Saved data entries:
──────────────────────────────
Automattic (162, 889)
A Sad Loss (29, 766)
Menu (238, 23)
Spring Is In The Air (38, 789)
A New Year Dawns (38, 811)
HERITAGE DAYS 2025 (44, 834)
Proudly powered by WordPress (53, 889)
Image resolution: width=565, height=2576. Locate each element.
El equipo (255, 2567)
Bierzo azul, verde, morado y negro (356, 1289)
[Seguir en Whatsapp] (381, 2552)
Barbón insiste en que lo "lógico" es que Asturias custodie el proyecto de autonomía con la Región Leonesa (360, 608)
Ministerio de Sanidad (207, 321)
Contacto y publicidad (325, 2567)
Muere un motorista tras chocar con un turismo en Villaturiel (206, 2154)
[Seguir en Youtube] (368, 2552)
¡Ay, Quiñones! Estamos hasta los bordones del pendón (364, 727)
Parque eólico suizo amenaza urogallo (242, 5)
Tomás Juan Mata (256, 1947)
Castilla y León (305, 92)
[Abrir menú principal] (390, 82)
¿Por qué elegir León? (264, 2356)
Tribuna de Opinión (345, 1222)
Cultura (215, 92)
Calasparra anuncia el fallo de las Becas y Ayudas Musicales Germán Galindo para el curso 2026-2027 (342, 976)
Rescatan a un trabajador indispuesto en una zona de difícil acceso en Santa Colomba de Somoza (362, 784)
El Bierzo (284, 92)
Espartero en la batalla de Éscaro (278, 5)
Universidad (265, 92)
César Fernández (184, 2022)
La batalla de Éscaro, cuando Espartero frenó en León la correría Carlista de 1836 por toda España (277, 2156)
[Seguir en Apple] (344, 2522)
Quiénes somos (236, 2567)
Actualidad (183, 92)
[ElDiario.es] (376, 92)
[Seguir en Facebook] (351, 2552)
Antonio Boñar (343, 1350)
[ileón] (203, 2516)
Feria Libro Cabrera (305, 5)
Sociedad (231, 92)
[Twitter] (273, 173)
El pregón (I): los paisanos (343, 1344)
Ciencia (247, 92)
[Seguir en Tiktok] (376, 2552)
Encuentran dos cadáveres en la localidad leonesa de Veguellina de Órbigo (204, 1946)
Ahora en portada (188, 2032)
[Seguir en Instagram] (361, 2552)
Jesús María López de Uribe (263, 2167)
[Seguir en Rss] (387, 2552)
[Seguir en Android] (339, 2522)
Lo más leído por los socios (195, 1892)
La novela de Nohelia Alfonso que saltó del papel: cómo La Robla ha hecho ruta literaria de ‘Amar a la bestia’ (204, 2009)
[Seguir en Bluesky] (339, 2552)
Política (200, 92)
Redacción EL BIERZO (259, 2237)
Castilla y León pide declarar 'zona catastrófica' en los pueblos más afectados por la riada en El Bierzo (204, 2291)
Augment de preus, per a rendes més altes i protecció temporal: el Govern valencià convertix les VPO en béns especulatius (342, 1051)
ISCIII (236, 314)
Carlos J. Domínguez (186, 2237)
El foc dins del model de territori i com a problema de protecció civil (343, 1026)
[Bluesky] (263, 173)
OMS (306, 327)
──────────────────────────────
→ Exercise
Copy out the records above exactly and completely.

→ Finished exercise
Automattic (162, 889)
A Sad Loss (29, 766)
Menu (238, 23)
Spring Is In The Air (38, 789)
A New Year Dawns (38, 811)
HERITAGE DAYS 2025 (44, 834)
Proudly powered by WordPress (53, 889)
Image resolution: width=565, height=2576. Locate each element.
El equipo (255, 2567)
Bierzo azul, verde, morado y negro (356, 1289)
[Seguir en Whatsapp] (381, 2552)
Barbón insiste en que lo "lógico" es que Asturias custodie el proyecto de autonomía con la Región Leonesa (360, 608)
Ministerio de Sanidad (207, 321)
Contacto y publicidad (325, 2567)
Muere un motorista tras chocar con un turismo en Villaturiel (206, 2154)
[Seguir en Youtube] (368, 2552)
¡Ay, Quiñones! Estamos hasta los bordones del pendón (364, 727)
Parque eólico suizo amenaza urogallo (242, 5)
Tomás Juan Mata (256, 1947)
Castilla y León (305, 92)
[Abrir menú principal] (390, 82)
¿Por qué elegir León? (264, 2356)
Tribuna de Opinión (345, 1222)
Cultura (215, 92)
Calasparra anuncia el fallo de las Becas y Ayudas Musicales Germán Galindo para el curso 2026-2027 (342, 976)
Rescatan a un trabajador indispuesto en una zona de difícil acceso en Santa Colomba de Somoza (362, 784)
El Bierzo (284, 92)
Espartero en la batalla de Éscaro (278, 5)
Universidad (265, 92)
César Fernández (184, 2022)
La batalla de Éscaro, cuando Espartero frenó en León la correría Carlista de 1836 por toda España (277, 2156)
[Seguir en Apple] (344, 2522)
Quiénes somos (236, 2567)
Actualidad (183, 92)
[ElDiario.es] (376, 92)
[Seguir en Facebook] (351, 2552)
Antonio Boñar (343, 1350)
[ileón] (203, 2516)
Feria Libro Cabrera (305, 5)
Sociedad (231, 92)
[Twitter] (273, 173)
El pregón (I): los paisanos (343, 1344)
Ciencia (247, 92)
[Seguir en Tiktok] (376, 2552)
Encuentran dos cadáveres en la localidad leonesa de Veguellina de Órbigo (204, 1946)
Ahora en portada (188, 2032)
[Seguir en Instagram] (361, 2552)
Jesús María López de Uribe (263, 2167)
[Seguir en Rss] (387, 2552)
[Seguir en Android] (339, 2522)
Lo más leído por los socios (195, 1892)
La novela de Nohelia Alfonso que saltó del papel: cómo La Robla ha hecho ruta literaria de ‘Amar a la bestia’ (204, 2009)
[Seguir en Bluesky] (339, 2552)
Política (200, 92)
Redacción EL BIERZO (259, 2237)
Castilla y León pide declarar 'zona catastrófica' en los pueblos más afectados por la riada en El Bierzo (204, 2291)
Augment de preus, per a rendes més altes i protecció temporal: el Govern valencià convertix les VPO en béns especulatius (342, 1051)
ISCIII (236, 314)
Carlos J. Domínguez (186, 2237)
El foc dins del model de territori i com a problema de protecció civil (343, 1026)
[Bluesky] (263, 173)
OMS (306, 327)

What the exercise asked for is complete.